Ганс садится рядом, обнимает ее, крепко прижимает к себе, треплет непокорную гриву, в которую пробрались несколько седых волосков: «Ты ее очень любила…»
Он не спрашивает, он знает. Элен всегда относилась к нему как ко второму сыну, к нему, сироте, чудом спасшемуся еврейскому мальчику. Элен была не просто хорошей женщиной, у нее была такая душа…
Элоиза шепчет:
— Всякий раз, как надо было взрослеть, путь мне показывали она или Дедуля. С самого начала и всю мою жизнь. И в первый раз… — Она улыбается. — Мне было лет восемь или десять, а память моя была еще на шесть лет короче, у меня не было никакого определенного прошлого.

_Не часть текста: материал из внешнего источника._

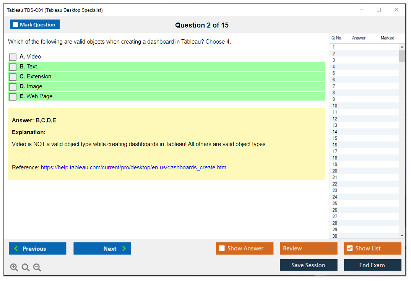This screenshot has height=281, width=411.
Task: Tick the Mark Question checkbox
Action: [16, 25]
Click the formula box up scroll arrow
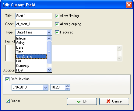The image size is (134, 111). (x=119, y=48)
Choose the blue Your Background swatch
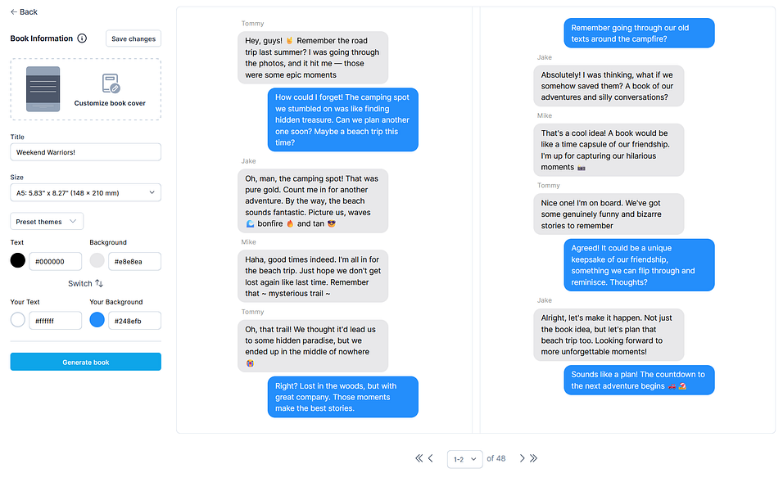The image size is (783, 491). point(97,321)
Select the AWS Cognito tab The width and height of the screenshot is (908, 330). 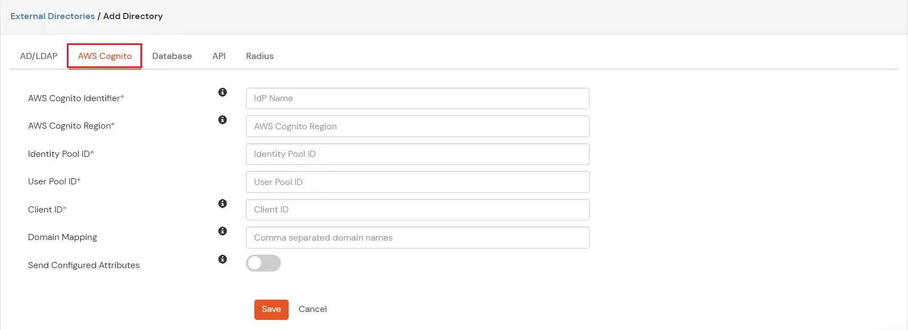(104, 56)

Как это всегда бывает, обрывки воспоминаний, впечатлений, сильных, поскольку задерживались надолго, иногда они всплывали, когда я уже их не ждала. В точности как сегодня, вплоть до того, что на меня накатывали волны тянувшихся за ними запахов. Наверное, они исчезнут только вместе со мной. Чувственные, блаженные… из тех, с которыми заключаешь упоительные соглашения!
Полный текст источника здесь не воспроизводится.